Задания -
#1 Ответьте, пожалуйста, на вопросы по тексту о водородном цикле и пометьте ответы теми же буквами.
(a) Сколько ядер водорода синтезируется в одно ядро гелия в итоге цикла?
(b) Чему равна конечная масса гелия?
(c) За какие пределы, по словам автора, ППБ не давал выходить мысли ученых?
#2 Продолжите текст о водородном цикле после его последнего предложения.

━━━ Страница ━━━

Но оставался все же неясным тот конкретный механизм, посредством которого совершался такой процесс на Солнце и звездах. Ответ был найден лишь в рамках двусторонней концепции и связанного с ней ППБ. В 30-х годах? X. Бете сформулировал представление о так называемом «водородном цикле», который должен совершаться непрерывно на Солнце и звездах. В итоге совершения по стадиям такого цикла все становится на свои прежние места, с той только разницей, что четыре ядра водорода (четыре протона) синтезируются в одно ядро гелия (альфа-частицу). Так как масса исходных четырех водородов равна 4×1,008=4,032, а конечная масса гелия равна 4,003, то так называемый дефект массы (в атомных единицах) будет равен: Δт=0,029. Это и будет источником энергии небесных светил, так как в данном случае согласно закону А. Эйнштейна Δmс 2 =Е с , где с 2 (квадрат скорости света) есть коэффициент огромной величины.

На этом примере мы видели, как «работает» ППБ, выполняя свою оградительную функцию: он не давал мысли ученых выходить за пределы достигнутой ими области (как это пытался сделать Джинс) и направлял их внимание на то, чтобы упорно искать ответа через более полное исчерпание именно данного, достигнутого уже уровня научного познания.

━━━ Исходные материалы ━━━

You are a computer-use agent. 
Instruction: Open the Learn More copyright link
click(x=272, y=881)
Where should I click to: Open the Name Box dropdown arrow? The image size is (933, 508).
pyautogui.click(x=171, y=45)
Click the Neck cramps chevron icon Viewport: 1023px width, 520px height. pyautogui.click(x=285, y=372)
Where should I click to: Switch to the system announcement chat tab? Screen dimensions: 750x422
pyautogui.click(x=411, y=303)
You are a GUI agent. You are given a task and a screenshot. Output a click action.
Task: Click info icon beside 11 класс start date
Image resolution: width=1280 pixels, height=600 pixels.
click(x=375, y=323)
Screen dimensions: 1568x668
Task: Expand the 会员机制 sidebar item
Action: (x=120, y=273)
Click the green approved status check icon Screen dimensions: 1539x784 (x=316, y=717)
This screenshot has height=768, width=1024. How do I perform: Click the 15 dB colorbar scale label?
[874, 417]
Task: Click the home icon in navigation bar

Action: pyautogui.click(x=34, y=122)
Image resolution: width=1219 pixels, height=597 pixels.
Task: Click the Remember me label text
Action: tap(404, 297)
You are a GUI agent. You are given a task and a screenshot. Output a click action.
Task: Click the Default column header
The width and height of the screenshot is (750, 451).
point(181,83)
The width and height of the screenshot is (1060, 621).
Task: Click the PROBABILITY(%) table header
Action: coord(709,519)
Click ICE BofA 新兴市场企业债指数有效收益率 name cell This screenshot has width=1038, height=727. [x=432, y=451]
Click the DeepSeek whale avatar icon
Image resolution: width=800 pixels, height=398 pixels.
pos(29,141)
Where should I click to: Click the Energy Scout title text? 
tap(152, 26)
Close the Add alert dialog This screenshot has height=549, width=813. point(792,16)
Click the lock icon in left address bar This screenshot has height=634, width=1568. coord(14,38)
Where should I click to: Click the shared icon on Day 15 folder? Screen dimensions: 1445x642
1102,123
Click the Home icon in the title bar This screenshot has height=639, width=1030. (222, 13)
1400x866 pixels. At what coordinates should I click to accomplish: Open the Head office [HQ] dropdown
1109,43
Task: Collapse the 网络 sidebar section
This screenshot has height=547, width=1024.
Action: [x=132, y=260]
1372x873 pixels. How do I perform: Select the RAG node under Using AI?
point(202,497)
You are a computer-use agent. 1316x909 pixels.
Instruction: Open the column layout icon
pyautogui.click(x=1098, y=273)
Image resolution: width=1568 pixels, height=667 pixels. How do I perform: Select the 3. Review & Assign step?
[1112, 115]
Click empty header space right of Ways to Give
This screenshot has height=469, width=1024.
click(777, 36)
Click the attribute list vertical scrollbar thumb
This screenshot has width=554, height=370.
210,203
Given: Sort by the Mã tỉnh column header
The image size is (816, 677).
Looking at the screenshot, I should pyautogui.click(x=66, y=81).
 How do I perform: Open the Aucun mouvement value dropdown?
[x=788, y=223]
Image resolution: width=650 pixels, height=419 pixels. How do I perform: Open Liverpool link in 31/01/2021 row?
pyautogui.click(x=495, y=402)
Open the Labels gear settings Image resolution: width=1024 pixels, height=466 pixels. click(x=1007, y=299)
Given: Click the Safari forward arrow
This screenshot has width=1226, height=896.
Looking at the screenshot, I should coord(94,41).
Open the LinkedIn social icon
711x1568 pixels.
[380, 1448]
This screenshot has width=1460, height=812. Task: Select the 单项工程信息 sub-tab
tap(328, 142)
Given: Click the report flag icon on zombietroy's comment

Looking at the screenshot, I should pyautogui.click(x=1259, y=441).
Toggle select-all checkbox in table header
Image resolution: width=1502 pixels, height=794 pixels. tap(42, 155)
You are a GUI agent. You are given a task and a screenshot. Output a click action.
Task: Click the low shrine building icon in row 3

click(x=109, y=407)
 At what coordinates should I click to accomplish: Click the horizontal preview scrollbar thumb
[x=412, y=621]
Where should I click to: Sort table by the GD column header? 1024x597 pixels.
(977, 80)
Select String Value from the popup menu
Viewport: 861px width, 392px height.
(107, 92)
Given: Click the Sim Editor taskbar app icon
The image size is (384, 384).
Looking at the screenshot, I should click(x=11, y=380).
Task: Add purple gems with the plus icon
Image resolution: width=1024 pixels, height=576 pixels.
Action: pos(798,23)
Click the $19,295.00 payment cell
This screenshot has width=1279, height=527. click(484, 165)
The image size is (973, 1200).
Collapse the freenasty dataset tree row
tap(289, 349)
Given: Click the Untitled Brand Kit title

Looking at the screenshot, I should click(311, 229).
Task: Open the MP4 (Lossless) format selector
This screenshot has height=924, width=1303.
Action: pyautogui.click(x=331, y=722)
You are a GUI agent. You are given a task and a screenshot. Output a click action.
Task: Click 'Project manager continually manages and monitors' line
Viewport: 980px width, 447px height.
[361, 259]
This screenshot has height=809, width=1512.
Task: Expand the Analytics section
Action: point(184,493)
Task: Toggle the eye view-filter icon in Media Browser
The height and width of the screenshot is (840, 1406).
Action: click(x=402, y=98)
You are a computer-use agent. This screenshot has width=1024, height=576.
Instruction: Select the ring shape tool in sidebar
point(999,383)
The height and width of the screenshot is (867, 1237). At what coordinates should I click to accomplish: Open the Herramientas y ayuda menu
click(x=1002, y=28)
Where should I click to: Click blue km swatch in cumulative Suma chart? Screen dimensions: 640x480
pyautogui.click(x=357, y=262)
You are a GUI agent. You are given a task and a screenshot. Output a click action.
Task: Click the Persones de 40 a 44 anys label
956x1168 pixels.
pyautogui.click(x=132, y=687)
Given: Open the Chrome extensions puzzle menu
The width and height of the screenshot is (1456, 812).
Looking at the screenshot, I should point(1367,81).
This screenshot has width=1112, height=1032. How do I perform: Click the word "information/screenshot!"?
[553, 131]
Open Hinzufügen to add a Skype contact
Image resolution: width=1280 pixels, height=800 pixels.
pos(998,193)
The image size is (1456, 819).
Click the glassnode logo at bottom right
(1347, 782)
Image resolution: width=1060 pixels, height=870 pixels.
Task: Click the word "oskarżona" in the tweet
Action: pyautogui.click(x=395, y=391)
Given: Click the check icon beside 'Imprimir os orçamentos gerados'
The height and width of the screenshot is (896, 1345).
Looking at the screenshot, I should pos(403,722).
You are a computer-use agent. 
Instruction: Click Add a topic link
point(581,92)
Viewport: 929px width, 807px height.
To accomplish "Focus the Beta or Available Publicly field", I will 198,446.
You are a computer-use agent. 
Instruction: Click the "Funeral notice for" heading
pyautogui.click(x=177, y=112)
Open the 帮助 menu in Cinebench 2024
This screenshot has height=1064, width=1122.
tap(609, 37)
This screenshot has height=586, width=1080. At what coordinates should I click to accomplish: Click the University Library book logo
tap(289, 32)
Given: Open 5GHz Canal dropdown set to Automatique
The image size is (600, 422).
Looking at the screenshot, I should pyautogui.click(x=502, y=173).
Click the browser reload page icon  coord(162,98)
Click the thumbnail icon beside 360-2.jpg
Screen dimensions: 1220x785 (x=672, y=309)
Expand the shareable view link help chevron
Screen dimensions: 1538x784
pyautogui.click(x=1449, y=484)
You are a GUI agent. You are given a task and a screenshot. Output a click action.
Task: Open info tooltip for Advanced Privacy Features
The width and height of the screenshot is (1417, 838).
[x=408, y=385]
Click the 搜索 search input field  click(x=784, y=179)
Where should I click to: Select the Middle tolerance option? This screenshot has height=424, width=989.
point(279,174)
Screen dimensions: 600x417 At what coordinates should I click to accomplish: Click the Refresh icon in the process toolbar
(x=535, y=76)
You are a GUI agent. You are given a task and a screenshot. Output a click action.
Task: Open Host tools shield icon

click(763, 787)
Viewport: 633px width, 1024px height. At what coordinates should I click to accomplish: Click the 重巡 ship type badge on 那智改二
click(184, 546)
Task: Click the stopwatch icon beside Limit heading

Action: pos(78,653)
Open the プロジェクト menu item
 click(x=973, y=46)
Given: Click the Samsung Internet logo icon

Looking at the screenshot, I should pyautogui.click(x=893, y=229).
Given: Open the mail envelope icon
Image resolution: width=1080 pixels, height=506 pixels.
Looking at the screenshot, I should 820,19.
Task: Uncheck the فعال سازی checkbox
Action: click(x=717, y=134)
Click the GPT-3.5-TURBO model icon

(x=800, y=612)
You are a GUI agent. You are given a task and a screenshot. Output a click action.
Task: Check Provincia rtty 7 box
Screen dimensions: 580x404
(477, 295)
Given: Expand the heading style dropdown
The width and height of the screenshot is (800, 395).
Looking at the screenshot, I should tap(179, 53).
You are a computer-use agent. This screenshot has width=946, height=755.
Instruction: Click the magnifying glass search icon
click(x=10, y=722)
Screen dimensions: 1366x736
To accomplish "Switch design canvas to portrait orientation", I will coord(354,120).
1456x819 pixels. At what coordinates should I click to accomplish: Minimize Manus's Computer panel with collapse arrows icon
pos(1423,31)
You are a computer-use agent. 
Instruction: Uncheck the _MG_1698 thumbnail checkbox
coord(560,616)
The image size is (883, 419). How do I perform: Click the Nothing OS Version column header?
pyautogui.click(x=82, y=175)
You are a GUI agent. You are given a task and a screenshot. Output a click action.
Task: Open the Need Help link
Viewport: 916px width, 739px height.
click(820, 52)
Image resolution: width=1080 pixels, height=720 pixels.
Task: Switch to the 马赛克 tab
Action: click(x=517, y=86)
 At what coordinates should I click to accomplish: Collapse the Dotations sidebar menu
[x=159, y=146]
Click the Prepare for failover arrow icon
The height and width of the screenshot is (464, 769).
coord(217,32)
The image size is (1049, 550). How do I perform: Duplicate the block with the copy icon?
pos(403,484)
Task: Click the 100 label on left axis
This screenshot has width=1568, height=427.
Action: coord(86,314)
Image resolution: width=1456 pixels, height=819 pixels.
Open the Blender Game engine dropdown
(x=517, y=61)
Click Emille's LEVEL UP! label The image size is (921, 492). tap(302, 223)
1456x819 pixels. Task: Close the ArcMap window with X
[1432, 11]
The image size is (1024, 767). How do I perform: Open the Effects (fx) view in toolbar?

━━━

Ответы к заданиям -
#1
(a) Четыре ядра водорода (четыре протона).
(b) 4,003.
(c) За пределы достигнутой ими области.

#2
* * *

Итак, мы рассмотрели здесь эволюцию определенного барьера на основе сведений об общей эволюции учения о веществе. В ходе ее все время сохранялся основной стержень воззрений на химические элементы, нашедший свое выражение в менделеевском определении элемента через место в системе. Однако конкретная характеристика свойств элемента, которым приписывалось в одностороннем порядке определяющее значение, менялась на прямо противоположную. Сначала за таковые принимались химико-механические — атомный вес, или масса (тезис), затем совершался переход к одностороннему же признанию химико-электрических свойств в виде зарядов, и это достигалось путем отрицания предыдущего тезиса, то есть выступало в виде антитезиса. Наконец, снова совершался переход в свою противоположность, на этот раз в виде частичного возврата к исходному тезису, что приводило (путем повторного отрицания) к синтезу, или единству обеих противоположных сторон вещества. Здесь конкретизировалось замечание В. И. Ленина: «… «другое» как свое другое, развитие в свою противоположность».

Можно сказать, что все учение о веществе развивалось через внутреннее противоречие и что это проявилось в последовательном закономерном изменении соответствующего ППБ и способов его преодоления.

 

ГЛАВА 4

Комбинированный барьер как разобщение противоположностей

Разобщение вещества и света, прерывности и непрерывности. До сих пор мы рассмотрели два различных рода барьеров и их эволюции и соответственно этому эволюции способов их преодоления.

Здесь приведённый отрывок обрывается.